Mit dem zweiten Teil des Stückes verändert sich die Erzählperspektive deutlich. Man erlebt schlaglichtartig einzelne Flüchtlingsschicksale aus den unterschiedlichsten Krisengebieten auf der Welt.

Im dritten Teil der Geschichte sitzt die Taxifahrerin in einer Talkshow und wird als „Engel des Westens“ gefeiert. Sie hat Geld für die Armen aufgetrieben, gab „den Menschen ein Gefühl von Hoffnung“. Doch noch in der Show realisiert sie, dass andere mit ihrer selbstlosen Arbeit Profite machen. Sie möchte „raus aus dieser Geschichte“, was natürlich nicht gelingt, so geht sie wieder ins Lager und stellt gefährliche Fragen: „Warum sind wir hier? Hat Gott es so gewollt? Wie lange wollen wir ohne Hoffnung sein? Wann wollen wir reagieren?“ Und langsam erhebt ein Murren und Murmeln, langsam beginnen die Flüchtlinge sich gegen die Zäune zu werfen, langsam wird klar, dass sie eine Armee anführen wird, von der alle gewusst hatten, dass sie eines Tages kommen wird. Und „das Flüchtlingsheer teilt sich und wird zu Flüchtlingsheeren und sie fressen sich durch die Mauer und in Europas Herz, in die Restaurants und Cafés und Supermärkte und privaten Häuser. Ihr Hunger und ihre Wut werden immer größer bei der Begegnung mit diesen Menschen und einem Reichtum, den sie sich niemals haben vorstellen können...“

Vielleicht wird aber auch alles ganz anders und sie begegnet dem Kunsthändler wieder und ist glücklich und verliebt oder sie wird Juristin, die den Staat verklagt, vielleicht aber beantragt sie auch Asyl in einem Irrenhaus, vielleicht wird sie Selbstmordattentäterin. Nur all das ändert die Geschichte, deren Teil man ist, nicht wesentlich.

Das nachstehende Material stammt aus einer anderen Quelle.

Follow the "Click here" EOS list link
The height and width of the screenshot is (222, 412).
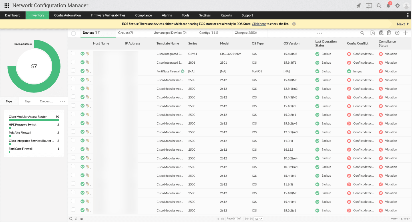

In seinem dichten, atemlosen Text spürt Christian Lollike der Haltung des Zynismus in einer pietätlosen, spektakelgeilen Welt nach. Fünf Schauspielerinnen erfinden / behaupten / erzählen und spielen die Welt, wie sie sie sehen. In schneller Folge springen sie in jeweils benötigte Figuren und Situationen und arbeiten mit einer faszinierenden Montage von theoretischen Abhandlungen, journalistischen Reportagen, philosophischen Diskursen, Reklameslogans und Filmzitaten. Thematisch hochbrisant, mit schwarzem Humor und sprachlich versiert, wirft dieses Spiel ein Schlaglicht auf den Komplex von Kunst, Leben, Armut, Reichtum, West und Ost, Multikulturalität, Glauben und Terror. Ein ständiger Wechsel zwischen epischen und dramatischen Phasen dynamisiert das ständig überraschende Geschehen. Die Spieler erproben an sich selbst das ungewohnte Mitgefühl mit Opfern wie mit Tätern, indem sie reale Katastrophen aus Ost und West sowie auch die Klischees von einer zynisch konsumierenden Partygesellschaft nachspielen, die nur noch auf möglichst lebensnahe Events aus ist (um wenigstens irgendetwas zu spüren?). Realität und Fiktion werden hier in der Flut der Nachrichten- Fiktion und Kinobilder eins. Entstanden ist ein Text voller Poesie, in dem der Autor seinem Personal gerade soviel mitgibt, wie die Phantasie braucht, um reiche Bühnenfiguren daraus zu schaffen. Entstanden ist weiterhin ein unmittelbar politischer Text, der direkt von der Bühne herab in die überrumpelten Herzen der Zuschauer trifft.